Roxsana Hernández Rodríguez died in 2018 at Lovelace Medical Center in Albuquerque, New Mexico, according to ICE, and Johana Medina Léon died in 2019 at the Del Sol Medical Center in El Paso, Texas, according to USA Today. Both were in ICE custody.
On the death of Hernández, ICE confirmed she was in its custody but reiterated that the proper medical procedure was followed when she first arrived.
“ICE will continue to work with the facility operators to ensure those in our custody at the Cibola County Correctional Center reside in a safe, secure, humane environment with access to necessary health care,” ICE spokeswoman April M. Grant, said in an email to Cronkite News.
A representative from CoreCivic, the private prison corporation that operates the Cibola County Correctional Center, said in an email to Cronkite News that Hernández came to the center gravely ill, and the medical team immediately decided she needed to be transported to an outside hospital.

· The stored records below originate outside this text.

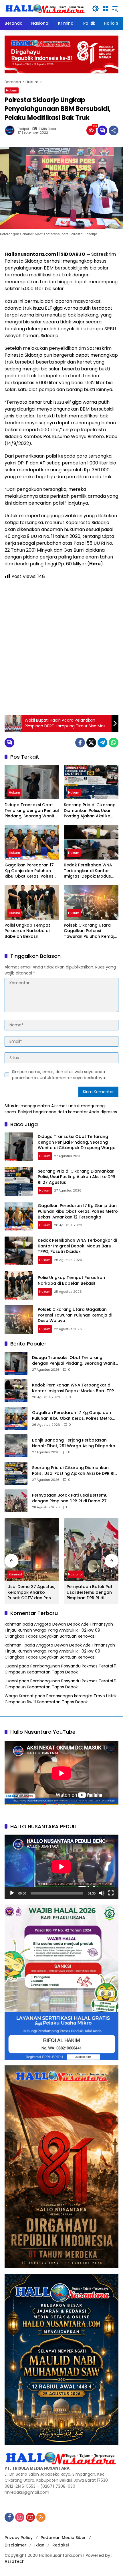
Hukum (11, 90)
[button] (95, 8)
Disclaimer (15, 2545)
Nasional (75, 1574)
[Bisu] (102, 1893)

“Ms. Hernández was only at Cibola for 12 hours, where she stayed in the intake area before being transported to the hospital where she passed away nine days later,” the email said.
In terms of moving the detainees earlier this year, CoreCivic cited medical needs as the reason for the 27 transfers.
“Detainees with unique medical needs were transferred from Cibola County while the facility continues to work through this transition of providers,” Amanda Gilchrist, director of public affairs for CoreCivic, said in an email to Cronkite News.
According to the National Center for Transgender Equality, transgender people are nearly 10 times more likely to be sexually assaulted. Citing a 2012 Justice Department study, it said an estimated 40% of transgender people in state and federal prisons reported a sexual assault.
On Jan. 14, several members of Congress sent a letter calling for the release of transgender detainees if ICE could not provide a safe environment.
“The facility was told, ‘You have 90 days to fix your medical situations. If not, the unit would be shut down,'” Figgins said. “Ninety days passed, and CoreCivic had not improved its medical condition, and that’s one of the immediate reasons that it shut down.”
Like the members of Congress who signed the letter, Figgins claimed ICE has not adhered to its own standards outlined in the 2015 memo.
Even if the transgender unit’s shutdown is not permanent, Love said, the Santa Fe Dreamers Project is committed to ending detention for transgender migrants seeking asylum.
“We are going to continue to work with our clients and continue to work with organizations all over the country with proximity to transgender detainees, and we are going to push our Congress to end transgender detention,” Love said.